A couple of months ago I was recognized as the first Alaska resident to voluntarily seek and obtain board certification. Further, I was interviewed and featured as CAS of the month (May 2016). I am honored by this recognition. I would like to thank my employer Catholic Social Services who will announce this accomplishment in their next local publication. Additionally, I would like to thank the families and clients I serve in the autism community.



Below is a copy of my interview with the International Board of Credentialing and Continuing Education Standards.

1) How has earning the Certified Autism Specialist been meaningful and satisfying?

I am proud to be the first practitioner in Alaska to earn the Certified Autism Specialist credential.  Earning this internationally recognized credential provides those that I serve reassurances regarding my expertise in the field of autism support. I consider myself a global citizen and have studied in both the United States of America and Australia. Locating and obtaining board certification at the international level was important to me. Towards that aim, I found IBCCES and their autism credentialing track. For these reasons I find my CAS credential meaningful and satisfying.

2) How has the CAS credential affected your professional growth?

I initially earned the Autism Certificate credential while working towards completing a master’s degree at the University of Sydney in Australia. After completing and publishing a dissertation on the topic of computer-based social and emotional skills training for individuals with autism spectrum disorders (ASD), I upgraded to the Certified Autism Specialist credential. Since earning my Certified Autism Specialist I have been accepted into a doctoral program to continue my research focusing on the ASD population.

3) How has your CAS credential been a benefit to your district/ organization/ or employer?

Catholic Social Services, Family Disability Services is able with confidence to connect me with their client population to address specific acute and chronic issues. Mentioning that the agency has a CAS onboard helps to encourage parents and guardians that those in their care will be supported to the utmost professional standard by a highly qualified practitioner.

4) How do you like to be recognized, acknowledged and rewarded for a job well done?

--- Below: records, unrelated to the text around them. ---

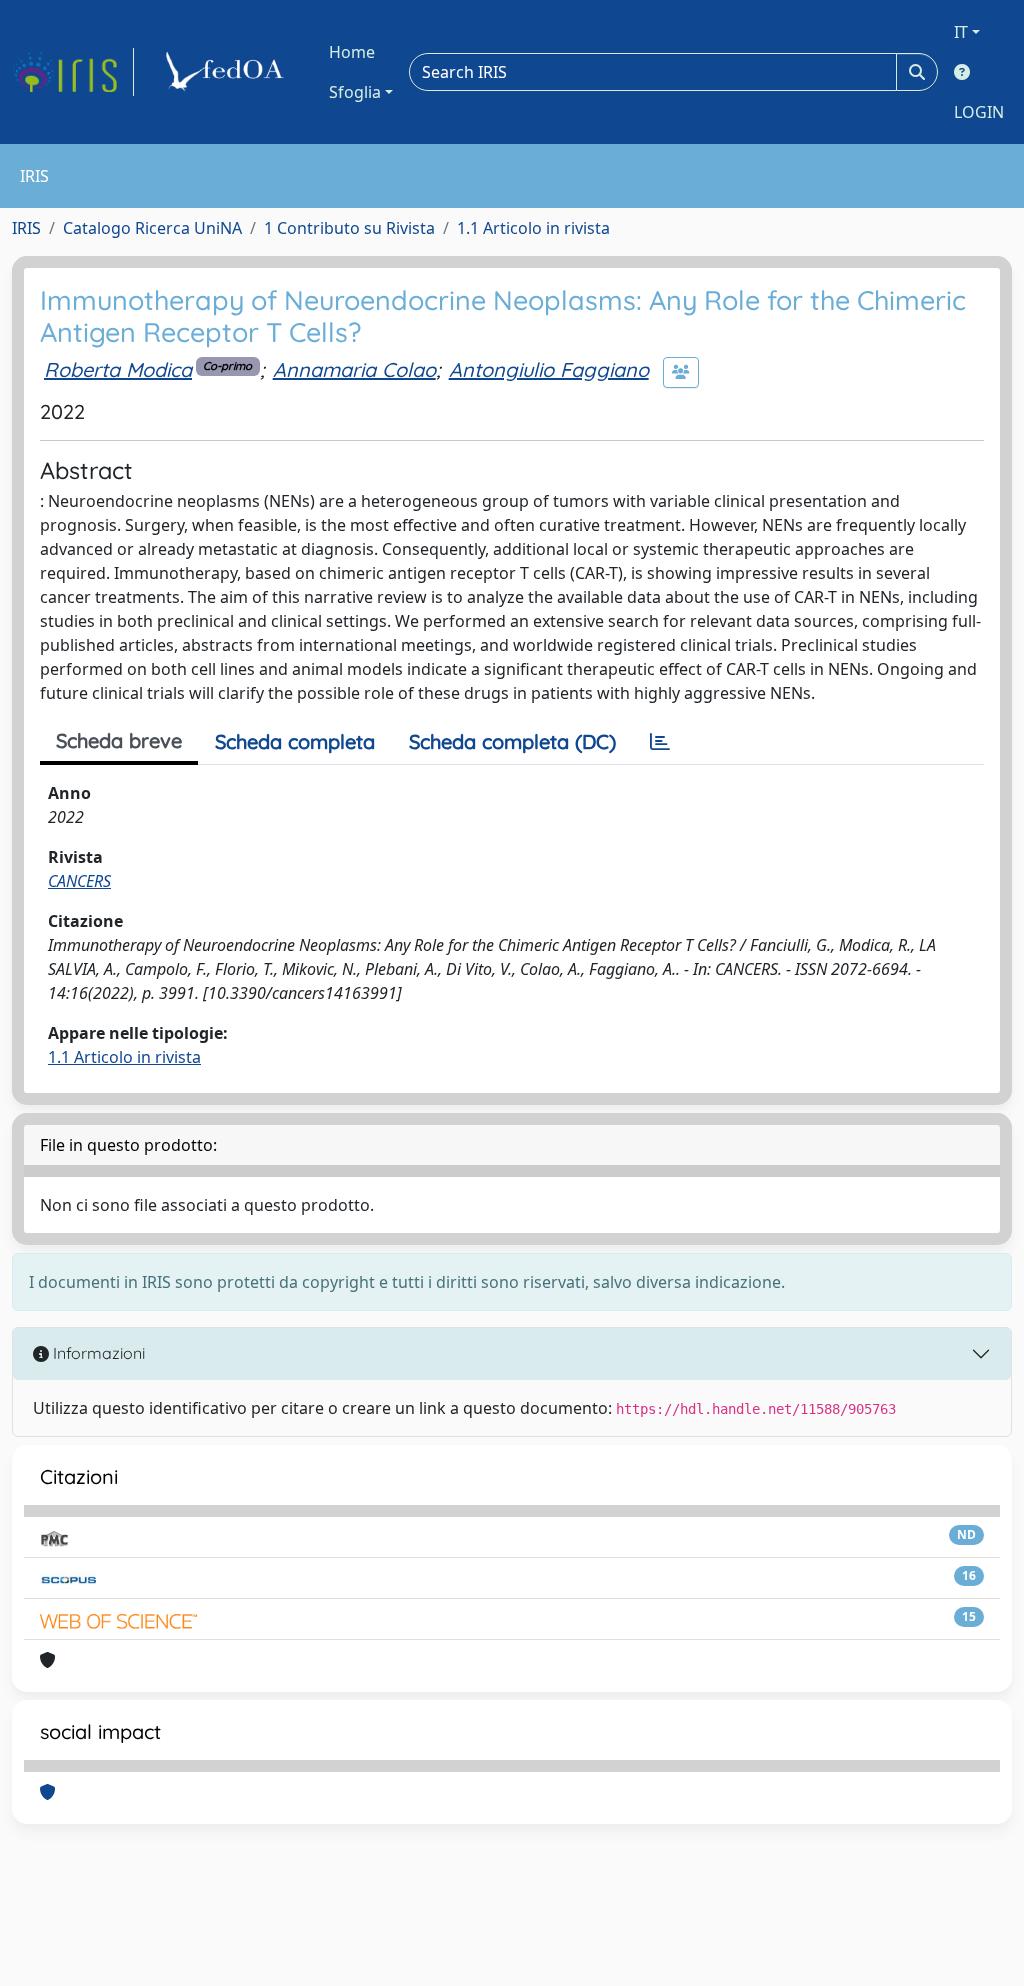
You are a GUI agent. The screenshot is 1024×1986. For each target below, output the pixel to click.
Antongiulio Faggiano (549, 369)
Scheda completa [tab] (295, 741)
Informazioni (97, 1353)
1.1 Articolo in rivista (533, 228)
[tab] (660, 742)
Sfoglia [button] (355, 92)
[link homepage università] (228, 72)
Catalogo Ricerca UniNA (152, 228)
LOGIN (979, 112)
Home (352, 52)
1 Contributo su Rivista (349, 228)
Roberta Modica (118, 369)
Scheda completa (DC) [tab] (512, 741)
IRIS (26, 228)
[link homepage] (73, 72)
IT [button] (961, 32)
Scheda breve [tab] (119, 740)
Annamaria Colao (354, 369)
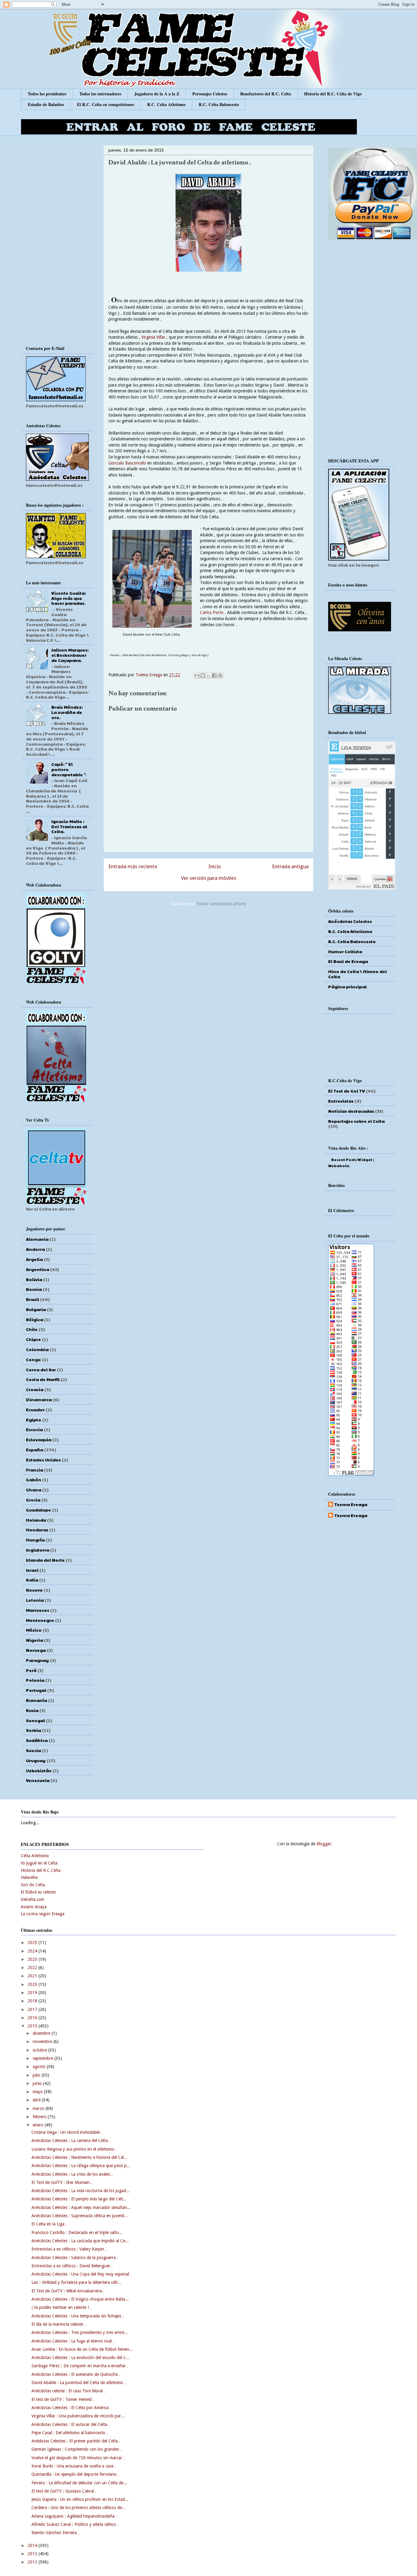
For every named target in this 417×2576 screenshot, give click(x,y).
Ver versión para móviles (208, 878)
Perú (31, 1670)
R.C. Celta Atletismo (166, 104)
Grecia (33, 1500)
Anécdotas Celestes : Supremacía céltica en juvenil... (79, 2215)
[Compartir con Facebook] (214, 675)
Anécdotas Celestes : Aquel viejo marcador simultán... (81, 2207)
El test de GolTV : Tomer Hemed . (62, 2399)
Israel (32, 1570)
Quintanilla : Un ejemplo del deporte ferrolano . (75, 2474)
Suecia (33, 1750)
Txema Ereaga (149, 674)
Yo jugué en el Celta (39, 1863)
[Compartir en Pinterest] (220, 675)
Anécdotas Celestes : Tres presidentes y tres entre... (79, 2332)
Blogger (324, 1843)
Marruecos (37, 1610)
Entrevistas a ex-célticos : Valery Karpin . (69, 2249)
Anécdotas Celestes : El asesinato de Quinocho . (76, 2374)
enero (39, 2124)
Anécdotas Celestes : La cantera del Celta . (70, 2140)
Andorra (35, 1249)
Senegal (35, 1720)
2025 (32, 1942)
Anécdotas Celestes (350, 921)
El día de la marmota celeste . (58, 2324)
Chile (32, 1329)
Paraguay (37, 1660)
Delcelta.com (32, 1899)
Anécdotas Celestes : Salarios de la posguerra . (74, 2257)
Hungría (35, 1540)
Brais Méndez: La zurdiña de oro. (67, 712)
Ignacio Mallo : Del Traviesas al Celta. (69, 826)
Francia (34, 1470)
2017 (32, 2009)
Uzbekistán (39, 1770)
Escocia (34, 1429)
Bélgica (34, 1319)
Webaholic (339, 1165)
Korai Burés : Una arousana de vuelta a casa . (73, 2466)
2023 (32, 1959)
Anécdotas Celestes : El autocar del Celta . (70, 2424)
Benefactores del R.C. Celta (265, 93)
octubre (40, 2050)
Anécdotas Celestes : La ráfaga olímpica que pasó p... (80, 2165)
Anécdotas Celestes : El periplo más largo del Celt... (79, 2198)
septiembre (43, 2058)
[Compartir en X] (208, 675)
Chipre (33, 1339)
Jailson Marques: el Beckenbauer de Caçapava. (70, 655)
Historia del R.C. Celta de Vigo (333, 93)
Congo (33, 1359)
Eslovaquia (38, 1439)
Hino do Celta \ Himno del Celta (357, 973)
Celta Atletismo (35, 1855)
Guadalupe (38, 1510)
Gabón (33, 1479)
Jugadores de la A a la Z (156, 93)
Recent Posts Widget (351, 1159)
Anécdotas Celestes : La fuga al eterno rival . (72, 2341)
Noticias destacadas (351, 1111)
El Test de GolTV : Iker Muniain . (61, 2182)
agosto (40, 2066)
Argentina (37, 1269)
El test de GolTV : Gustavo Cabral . (63, 2491)
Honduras (37, 1530)
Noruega (36, 1650)
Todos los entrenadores (100, 93)
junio (38, 2083)
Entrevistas (341, 1101)
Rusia (32, 1710)
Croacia (34, 1389)
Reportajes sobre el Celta (356, 1121)
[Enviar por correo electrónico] (197, 675)
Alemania (37, 1239)
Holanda (36, 1520)
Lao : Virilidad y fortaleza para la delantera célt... (76, 2282)
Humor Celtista (345, 951)
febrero (40, 2116)
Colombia (37, 1349)
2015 (32, 2025)
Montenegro (40, 1620)
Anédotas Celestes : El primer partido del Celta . (75, 2440)
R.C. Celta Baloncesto (219, 104)
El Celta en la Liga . (49, 2223)
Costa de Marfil (43, 1379)
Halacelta (29, 1877)
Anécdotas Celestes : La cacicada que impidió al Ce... (80, 2240)
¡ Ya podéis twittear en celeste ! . (61, 2307)
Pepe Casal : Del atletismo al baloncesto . (69, 2432)
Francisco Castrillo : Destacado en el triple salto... (76, 2232)
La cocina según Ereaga (42, 1913)
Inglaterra (37, 1550)
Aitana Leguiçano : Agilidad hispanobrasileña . (74, 2516)
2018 (32, 2000)
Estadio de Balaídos (46, 104)
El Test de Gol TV (346, 1091)
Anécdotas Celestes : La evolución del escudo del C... (80, 2357)
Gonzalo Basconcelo (127, 463)
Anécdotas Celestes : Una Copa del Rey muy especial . (81, 2274)
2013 (32, 2553)
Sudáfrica (37, 1740)
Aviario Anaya (33, 1906)
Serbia (33, 1730)
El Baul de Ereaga (348, 961)
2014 (32, 2545)
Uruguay (35, 1760)
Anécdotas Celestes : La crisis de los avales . (72, 2174)
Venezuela (37, 1780)
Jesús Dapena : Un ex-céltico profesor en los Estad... (80, 2499)
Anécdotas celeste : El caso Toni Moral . (68, 2390)
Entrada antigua (290, 866)
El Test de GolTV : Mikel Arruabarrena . (67, 2290)
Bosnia (34, 1289)
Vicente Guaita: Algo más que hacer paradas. (68, 598)
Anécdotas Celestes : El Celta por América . (71, 2407)
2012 (32, 2561)
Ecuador (35, 1409)
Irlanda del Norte (45, 1560)
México (34, 1630)
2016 (32, 2017)
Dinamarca (39, 1399)
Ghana (33, 1489)
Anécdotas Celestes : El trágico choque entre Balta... (80, 2299)
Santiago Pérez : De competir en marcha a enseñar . (79, 2365)
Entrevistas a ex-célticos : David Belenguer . (72, 2265)
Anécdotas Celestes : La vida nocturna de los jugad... (80, 2190)
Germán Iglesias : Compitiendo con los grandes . (76, 2449)
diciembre (42, 2033)
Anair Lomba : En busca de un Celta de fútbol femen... (82, 2349)
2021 (32, 1975)
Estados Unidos (43, 1460)
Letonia (35, 1600)
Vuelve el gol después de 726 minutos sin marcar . (78, 2457)
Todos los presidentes (47, 93)
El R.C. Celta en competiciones (105, 104)
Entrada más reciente (132, 866)
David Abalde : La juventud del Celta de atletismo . (78, 2382)
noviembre (43, 2041)
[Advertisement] (208, 958)
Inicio (215, 866)
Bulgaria (36, 1309)
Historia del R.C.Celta (40, 1870)
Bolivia (34, 1279)
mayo (38, 2091)
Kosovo (34, 1590)
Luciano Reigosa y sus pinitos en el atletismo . (74, 2149)
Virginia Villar (152, 337)
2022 (32, 1967)
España (34, 1449)
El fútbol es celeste (38, 1892)
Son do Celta (33, 1884)
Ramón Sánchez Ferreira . (55, 2532)
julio (37, 2075)
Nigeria (34, 1640)
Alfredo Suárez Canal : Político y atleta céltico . (74, 2524)
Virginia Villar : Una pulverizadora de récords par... (78, 2415)
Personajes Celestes (209, 93)
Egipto (33, 1420)
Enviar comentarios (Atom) (221, 903)
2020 (32, 1984)
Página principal (347, 986)
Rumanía (36, 1700)
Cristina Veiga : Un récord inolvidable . (66, 2132)
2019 (32, 1992)
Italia (32, 1580)
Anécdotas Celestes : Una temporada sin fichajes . (77, 2315)
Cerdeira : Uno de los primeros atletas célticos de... (78, 2507)
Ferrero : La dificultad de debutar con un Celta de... (79, 2482)
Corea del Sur (41, 1369)
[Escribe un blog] (203, 675)
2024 (32, 1951)
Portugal (36, 1690)
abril (37, 2099)
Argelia (34, 1259)
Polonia (35, 1680)
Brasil (32, 1299)
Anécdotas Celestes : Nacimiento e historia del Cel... (79, 2157)
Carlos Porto (211, 612)
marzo (39, 2108)
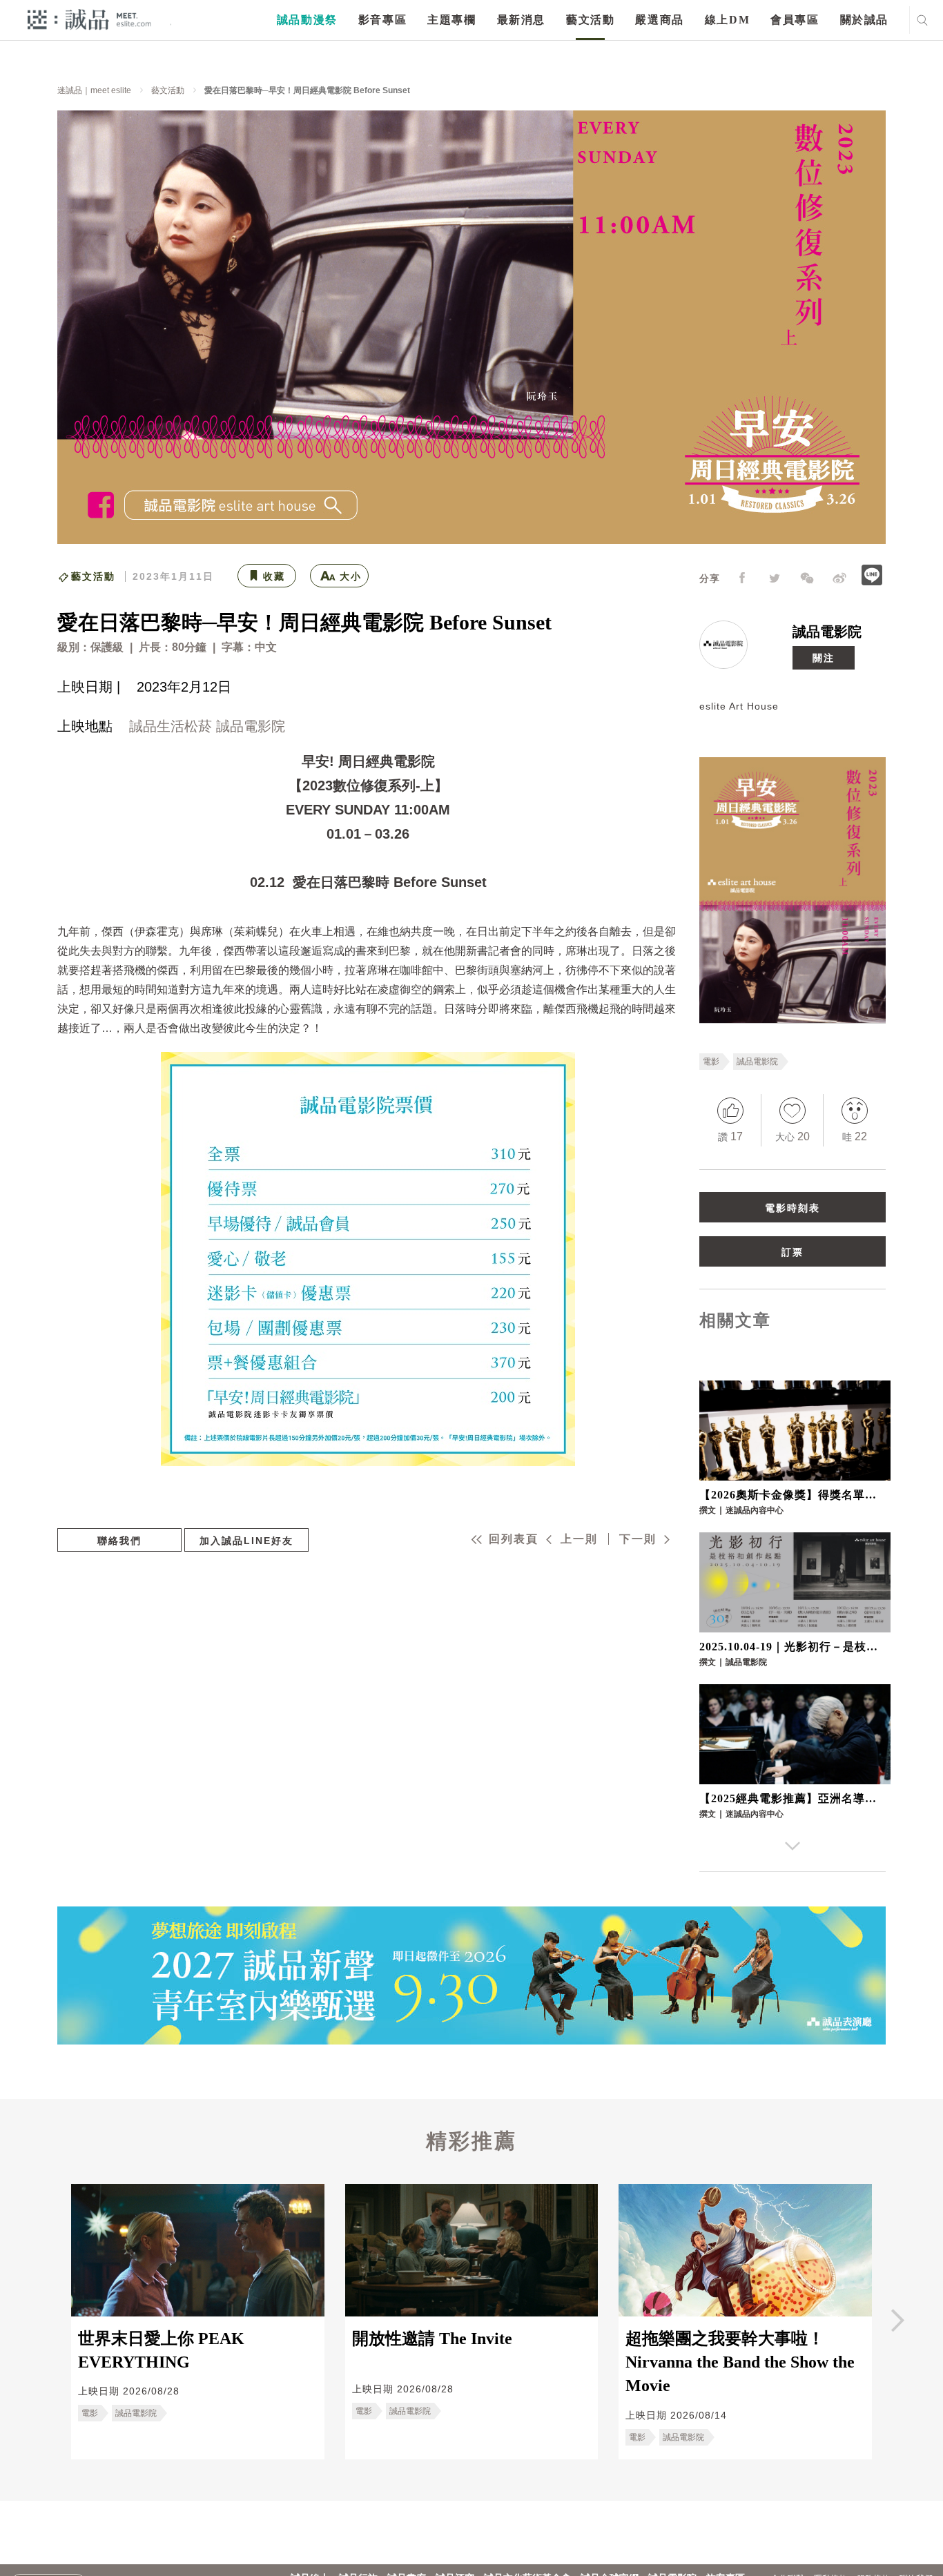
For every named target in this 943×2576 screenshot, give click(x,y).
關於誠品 (864, 20)
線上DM (727, 20)
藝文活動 (590, 20)
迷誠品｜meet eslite (94, 90)
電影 (711, 1061)
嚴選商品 (659, 20)
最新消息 (521, 20)
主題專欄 (451, 20)
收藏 (274, 576)
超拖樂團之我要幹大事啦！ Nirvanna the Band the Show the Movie (740, 2362)
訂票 (792, 1252)
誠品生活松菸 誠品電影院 (207, 726)
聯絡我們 (119, 1540)
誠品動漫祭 (307, 20)
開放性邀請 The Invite (432, 2339)
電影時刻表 (792, 1207)
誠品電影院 (827, 631)
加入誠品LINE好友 (246, 1540)
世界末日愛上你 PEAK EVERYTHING (161, 2350)
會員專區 (794, 20)
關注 (824, 657)
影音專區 (382, 20)
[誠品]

Receiving accolades of any kind is something I personally and professional appreciate. For my contribution to the autism community I received the Man of Excellence Award in 2013 from AHAINA Multicultural Center and the Seawolf Student Leader Award from the University of Alaska Anchorage, Student Life & Leadership. In 2015 I was presented an original painting from the Michael Tolleson Savant Art Center in Kent, Washington. The painting “Epiphany” was created by Michael Tolleson, an autistic savant. Creating a positive lasting impact to no matter the size to this community is my passion and career goal.

5) What is your greatest challenge or roadblock?

The greatest challenge I have seen in my 12 years delivering direct support is the ever constant changes in federal and state regulations governing Medicaid. I have witnessed how this drastically impacts from year-to-year access to and continuation of services for individuals who desperately need support. Working for a Medicaid provider agency I have seen across the board client support hour reductions that frankly break my heart as I understand how this will impact the quality of life and skill development for the clients I serve.

6) What makes you feel like a valuable contributor?

When working with clients one-on-one the constant feedback I get from their actions, achievements, and accomplishments makes me acutely aware of how valuable my contribution is to their overall success. Even when clients are struggling to achieve their goals the fact that they continue to try signifies for me the value of my practice.

7) What do you enjoy most about your job?

I enjoy seeing change in the clients I serve regardless of how incremental that change may be. My reward is in their success. It is rewarding to know that I have the opportunity to impact clients in such a way that will have for them lifelong positive effects.